Lots of work has been done in the autodiff system where gradient checkpointing is now supported. It allows recomputing the forward pass of some operations instead of saving their result. Not only can this save a lot of memory usage during training, it also composes gracefully with kernel fusion during the backward pass. This release also introduces the new burn-jit project, which allows to create new backends that can be compiled to any GPU shader language while automatically supporting all our optimizations. We ported the WGPU backend to this new representation, and new targets should be coming soon. Stay tuned for the next releases. We also put a lot of care into improving the user APIs. You don't need to implement both init and init_with methods for optimized parameter initialization, since they are now lazy. In addition, it's now easier to switch between backends and precision types at runtime using the new backend bridge. Those improvements were based on the community feedback, and we are committed to continuously improving the APIs.
Core User APIs
A major change in this release is that most Burn types no longer implement the Sync trait, such as modules, optimizers, and tensors.
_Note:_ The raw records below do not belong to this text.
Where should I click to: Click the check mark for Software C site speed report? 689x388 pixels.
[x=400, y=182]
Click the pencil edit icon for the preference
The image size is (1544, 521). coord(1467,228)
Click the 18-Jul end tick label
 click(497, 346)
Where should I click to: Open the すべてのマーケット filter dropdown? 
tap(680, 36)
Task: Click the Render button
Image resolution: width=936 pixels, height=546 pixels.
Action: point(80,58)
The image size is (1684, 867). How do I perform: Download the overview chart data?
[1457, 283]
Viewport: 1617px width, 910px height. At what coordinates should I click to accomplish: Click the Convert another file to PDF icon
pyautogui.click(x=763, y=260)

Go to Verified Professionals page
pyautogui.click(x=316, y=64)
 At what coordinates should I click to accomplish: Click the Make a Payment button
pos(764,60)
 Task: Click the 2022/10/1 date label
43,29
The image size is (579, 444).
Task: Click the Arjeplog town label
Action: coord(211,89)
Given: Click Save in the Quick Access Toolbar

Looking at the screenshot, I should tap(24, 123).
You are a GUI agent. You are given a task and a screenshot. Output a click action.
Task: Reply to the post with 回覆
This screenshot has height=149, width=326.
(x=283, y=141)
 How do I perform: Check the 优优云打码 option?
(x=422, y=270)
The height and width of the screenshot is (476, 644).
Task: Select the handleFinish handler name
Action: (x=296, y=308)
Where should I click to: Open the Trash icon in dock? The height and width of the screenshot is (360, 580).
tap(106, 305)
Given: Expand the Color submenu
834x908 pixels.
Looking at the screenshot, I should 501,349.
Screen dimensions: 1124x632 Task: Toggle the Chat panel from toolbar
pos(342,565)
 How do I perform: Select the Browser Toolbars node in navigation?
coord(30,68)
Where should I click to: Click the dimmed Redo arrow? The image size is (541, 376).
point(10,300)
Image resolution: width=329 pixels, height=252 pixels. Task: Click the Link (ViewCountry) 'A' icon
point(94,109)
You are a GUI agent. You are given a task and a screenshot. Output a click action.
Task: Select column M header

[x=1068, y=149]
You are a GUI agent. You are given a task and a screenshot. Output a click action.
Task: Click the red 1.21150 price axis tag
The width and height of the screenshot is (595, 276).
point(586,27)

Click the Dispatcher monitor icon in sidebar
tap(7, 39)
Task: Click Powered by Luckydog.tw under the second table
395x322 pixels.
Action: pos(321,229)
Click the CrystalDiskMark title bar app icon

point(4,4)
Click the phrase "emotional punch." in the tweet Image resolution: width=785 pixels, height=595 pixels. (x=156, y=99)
This change should not impact users of the Learner struct for model training. However, it may affect those who implemented their own training loop and inference server. While modules, optimizers and tensors can be sent to other threads, they cannot be accessed concurrently by multiple threads. This aligns with Burn's workflow, where each tensor operation requires an owned version of the tensor. The change was made to safely reduce the number of locks needed when modifying the state of the autodiff graph, fusion state, allocation cache, and various other use cases. While not all locks have been removed, the type signature no longer poses a problem for follow-up optimizations. Note that the same tensor can still be sent to multiple threads without copying the underlying data. However it will require cloning before sending a tensor to a thread.
Tensor
Module
Optimizer
Train
Backend
This release also introduces the backend bridge, a new mechanism for runtime switching between backends. While an improvement, it remains compatible with previous methods of supporting mixed precision.
JIT
Significant effort has been devoted over the past few months to refactor the previous Wgpu backend into a shader-agnostic Just-in-Time backend. All lower-level dependencies have been abstracted into the Just-in-Time Runtime trait, requiring a compiler, compute server, and storage.
Wgpu
Autodiff
Extensive work has also been undertaken on Burn's autodiff backend. The backend now supports gradient checkpointing to reduce memory usage and has been refactored into a client/server architecture. These updates result in significantly less blocking when tracking gradients, enhancing performance particularly on smaller models. Furthermore, various bugs have been fixed where some graph nodes weren't used, potentially truncating the autodiff graph. Overall, these changes make the autodiff process more reliable and efficient.